= Lianshun =

Lianshun (連順, 1844–1906), courtesy name Jie'an (捷安), was a Qing official and military commander of the Irgen Gioro clan from Girin Ula and a member of the Manchu Bordered Blue Banner.

== Biography ==
Lianshun accompanied his elder brother Jinshun on the Qing campaigns in Xinjiang, where he earned military distinction. He later served as Commander of Jinzhou (金州） Banner Troops, gaining a reputation for honest administration and benevolent governance; a commemorative stele was erected in his honor by the local population (連公德政碑).

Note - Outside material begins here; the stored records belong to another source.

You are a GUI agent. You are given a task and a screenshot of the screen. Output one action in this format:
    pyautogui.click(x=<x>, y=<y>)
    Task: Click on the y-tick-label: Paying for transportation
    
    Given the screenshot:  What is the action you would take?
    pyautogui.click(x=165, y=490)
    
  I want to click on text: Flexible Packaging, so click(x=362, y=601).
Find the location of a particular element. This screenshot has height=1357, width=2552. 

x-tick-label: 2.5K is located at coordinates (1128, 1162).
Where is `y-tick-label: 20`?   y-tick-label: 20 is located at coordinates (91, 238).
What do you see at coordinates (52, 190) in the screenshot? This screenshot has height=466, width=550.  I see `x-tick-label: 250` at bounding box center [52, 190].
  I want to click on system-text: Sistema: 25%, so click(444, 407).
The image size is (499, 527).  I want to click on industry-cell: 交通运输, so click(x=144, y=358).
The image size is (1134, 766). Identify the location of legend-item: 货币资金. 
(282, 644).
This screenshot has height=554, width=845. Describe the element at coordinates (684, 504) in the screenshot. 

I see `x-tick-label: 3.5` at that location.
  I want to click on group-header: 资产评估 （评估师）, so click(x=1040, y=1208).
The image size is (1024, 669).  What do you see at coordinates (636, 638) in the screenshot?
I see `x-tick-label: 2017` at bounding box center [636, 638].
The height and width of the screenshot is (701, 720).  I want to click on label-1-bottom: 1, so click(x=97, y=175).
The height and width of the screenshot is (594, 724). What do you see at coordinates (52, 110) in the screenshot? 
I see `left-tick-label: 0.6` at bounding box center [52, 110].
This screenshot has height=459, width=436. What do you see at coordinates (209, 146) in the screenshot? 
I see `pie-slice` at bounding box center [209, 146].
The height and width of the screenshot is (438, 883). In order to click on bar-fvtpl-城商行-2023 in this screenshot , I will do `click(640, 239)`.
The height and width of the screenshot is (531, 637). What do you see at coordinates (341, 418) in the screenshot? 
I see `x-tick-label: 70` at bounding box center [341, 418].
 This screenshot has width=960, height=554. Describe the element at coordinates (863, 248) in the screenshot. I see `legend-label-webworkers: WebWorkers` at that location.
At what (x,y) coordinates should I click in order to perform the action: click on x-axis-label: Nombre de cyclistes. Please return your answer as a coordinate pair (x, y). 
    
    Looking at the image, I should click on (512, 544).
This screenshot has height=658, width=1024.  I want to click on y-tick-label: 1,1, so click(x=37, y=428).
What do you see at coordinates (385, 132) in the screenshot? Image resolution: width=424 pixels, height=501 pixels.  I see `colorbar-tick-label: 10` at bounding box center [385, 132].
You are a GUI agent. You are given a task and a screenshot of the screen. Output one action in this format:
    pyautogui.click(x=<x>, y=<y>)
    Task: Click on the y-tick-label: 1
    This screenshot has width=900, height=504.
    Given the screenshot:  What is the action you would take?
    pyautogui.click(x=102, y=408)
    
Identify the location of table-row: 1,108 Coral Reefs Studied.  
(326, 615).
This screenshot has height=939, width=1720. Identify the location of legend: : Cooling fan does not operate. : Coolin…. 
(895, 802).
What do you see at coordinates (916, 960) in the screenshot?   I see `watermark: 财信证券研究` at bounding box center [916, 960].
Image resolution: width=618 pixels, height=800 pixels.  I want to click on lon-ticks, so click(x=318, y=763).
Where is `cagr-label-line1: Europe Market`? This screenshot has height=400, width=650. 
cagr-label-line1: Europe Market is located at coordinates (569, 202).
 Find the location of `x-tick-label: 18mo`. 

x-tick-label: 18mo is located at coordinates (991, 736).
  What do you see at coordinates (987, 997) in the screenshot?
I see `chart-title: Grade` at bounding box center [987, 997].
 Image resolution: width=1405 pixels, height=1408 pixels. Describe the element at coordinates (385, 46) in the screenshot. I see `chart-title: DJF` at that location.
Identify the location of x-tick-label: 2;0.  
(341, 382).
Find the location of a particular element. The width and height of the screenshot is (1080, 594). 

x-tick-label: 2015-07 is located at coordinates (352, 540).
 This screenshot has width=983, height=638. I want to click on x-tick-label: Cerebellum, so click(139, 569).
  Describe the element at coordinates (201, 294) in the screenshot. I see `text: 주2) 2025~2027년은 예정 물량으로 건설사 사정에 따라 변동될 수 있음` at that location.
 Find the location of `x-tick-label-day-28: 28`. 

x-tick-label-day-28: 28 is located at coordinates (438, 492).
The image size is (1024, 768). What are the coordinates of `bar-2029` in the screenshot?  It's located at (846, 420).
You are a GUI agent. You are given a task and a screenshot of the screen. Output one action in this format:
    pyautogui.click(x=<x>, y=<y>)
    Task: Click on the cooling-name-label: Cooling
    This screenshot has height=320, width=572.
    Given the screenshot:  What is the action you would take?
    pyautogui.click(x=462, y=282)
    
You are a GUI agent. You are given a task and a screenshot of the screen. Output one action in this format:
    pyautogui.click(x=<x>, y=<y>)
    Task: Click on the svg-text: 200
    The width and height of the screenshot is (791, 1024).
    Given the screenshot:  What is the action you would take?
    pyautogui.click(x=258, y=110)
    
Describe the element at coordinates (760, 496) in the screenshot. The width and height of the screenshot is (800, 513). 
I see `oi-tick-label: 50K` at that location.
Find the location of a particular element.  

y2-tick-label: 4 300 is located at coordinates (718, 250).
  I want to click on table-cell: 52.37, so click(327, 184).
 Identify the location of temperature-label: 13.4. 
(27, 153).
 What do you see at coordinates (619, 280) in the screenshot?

During the First Sino-Japanese War (1894–1895), Lianshun commanded the defense of Jinzhou against Japanese forces led by Oyama Iwao. Despite having only a small garrison, he and the reinforcements under Xu Bangdao (徐邦道) repeatedly repelled Japanese assaults. After the city walls were breached, Qing troops fought a fierce urban battle before being forced to withdraw to Lüshunkou (旅順口) due to overwhelming enemy numbers. Following the fall of Jinzhou, Lianshun was stripped of office but allowed to remain in service. He was later reinstated and served as Ministerial Adviser （參贊大臣）, Imperial Resident and Administrative Minister at Khüree (庫倫辦事大臣), and General of Uliastai. He eventually reached to the prestigious position of Imperial Guard Minister (内大臣).